When Lumina Foundation President and CEO Jamie Merisotis brought his America Needs Talent perspective to Hartford last week, it was a three-dimensional homecoming.
Having grown up in Manchester, he got to get back together with his family here. The next day at a working lunch, he captivated some 220 attendees interested in his linkage of K-12, higher education, and business and industry to develop talent.
There, he also found agreement, among a Who’s Who of Hartford leaders, that the only practical and permanent path to workforce development is deep partnerships with shared goals.
Mr. Merisotis, now leading the Lumina Foundation for Education based in Indianapolis, worked on the creation of Americorps and also for 30 years at the intersection of higher education, public policy, and philanthropy. At Achieve Hartford!’s “Hartford Needs Talent” event, sponsored by Lincoln Financial Group at the Downtown Marriott January 25th, he raised – and provoked – very good questions about the two million unfilled open jobs in America right now, of which two-thirds require some form of post-high school education.
Cross-sector investments in internships, transportation, and online opportunities for learners are just a few of the keys that could unlock a second, consecutive American Century.
But that will take real work. Here are some additional perspectives from CEO Merisotis:
- Talent is much more than innate ability.
- The five ways to get to a more talented society are:
Redesigning higher education to better serve today’s students;
- Unleashing private sector innovation to help meet education challenges;
- Redefining the public role, including such strategic moves as creating a U.S. Department of Talent;
- Re-imagining immigration so as to meet the nation’s talent needs; and
- Tapping into the tremendous potential of cities as “talent hubs”.
Elaborating, Mr. Merisotis spoke of talent hub cities that are very nice places to live, but advised that one city’s success at the expense of another will not solve America’s talent problem. Instead, where leaders work together to offer multiple pathways to success for all sorts of people, cities can serve as successful talent hubs, he recommended. Here is a Washington Monthly article on his points of emphasis.
In his remarks, Mayor Luke Bronin echoed the fact that there are far more unfilled positions regionally than those served in workforce readiness programs. “Not to be contrary,” he said, reiterating his call for a local Youth Service Corps visible in neighborhoods, “but Hartford’s got talent – we need to get a lot better at connecting that talent.”

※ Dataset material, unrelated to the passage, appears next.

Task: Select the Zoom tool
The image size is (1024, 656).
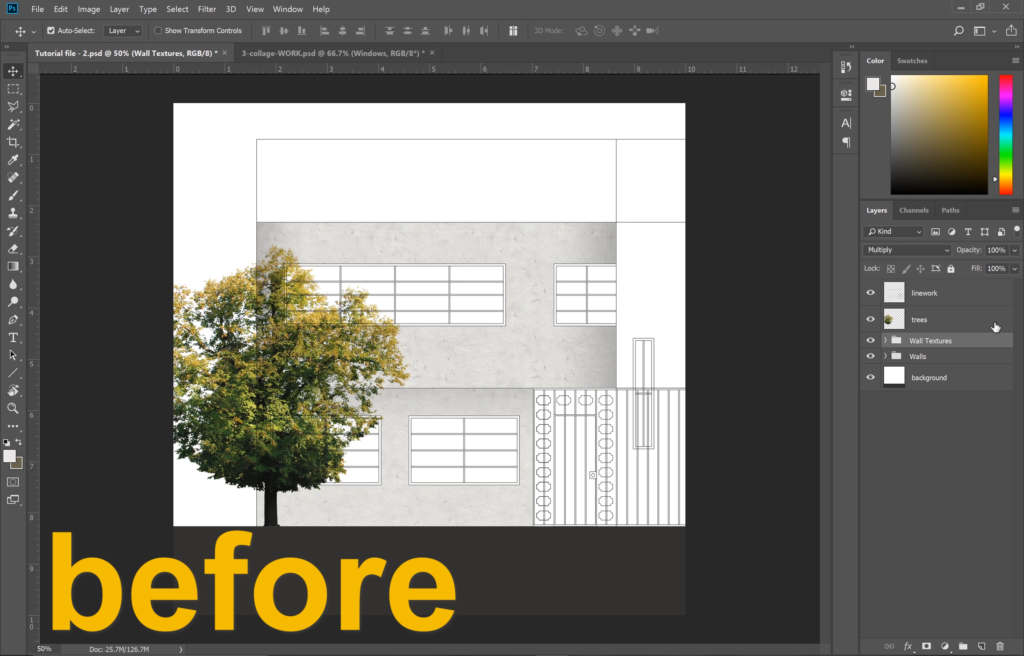Action: tap(13, 408)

Hartford could move the needle – and quickly – if every sincere stakeholder were activated in supporting internships and job training.
After the mayor and CEO Merisotis laid out the challenges, Hartford Promise Executive Director Richard Sugarman moderated a discussion with four panelists: Hartford Consortium for Higher Education Executive Director Dr. Martin Estey, Hartford School Superintendent Dr. Beth Schiavino-Narvaez, Capital Workforce Partners CEO Tom Phillips, and Filomena and Company Principal George Thomson. A poignant plea came from Mr. Thomson: “We simply can’t find people. Not being able to find young people holds us back.” He meant not just his firm, but regional manufacturers, too, he added.
Mr. Merisotis noted that, of 6.5 million jobs created between 2010 and 2015, 2.9 million were “good jobs” – and 2.8 million were filled by young people with bachelor’s degrees. Contrast that with CEO Phillips’ estimates that some 23,000 youth regionally and 6,200 in Hartford are neither in school nor working.
The Bottom Line. The enthusiasm among the public, nonprofit, education, and business leaders we convened last week was palpable and powerful. Equally powerful was the desire for more action … and less talking. The era of opportunity is right now for Hartford, where, through much closer and deeper collaboration, leaders across sectors can agree on both the causes of our economic struggles and the solutions needed to address them.
We also need commitments from business, to ratchet up workforce preparedness opportunities for young people, and advocates leading this work – to set bold goals and communicate progress publicly. This requires a coalition of organizations that include the Hartford Public Schools, Capital Workforce Partners, the City of Hartford, the Hartford Consortium for Higher Education, Hartford Promise, Achieve Hartford!, and both the already dedicated businesses, non-profits, and universities as well as newbies. Much more to come on this topic, this work, and the very significant players at the table, including you.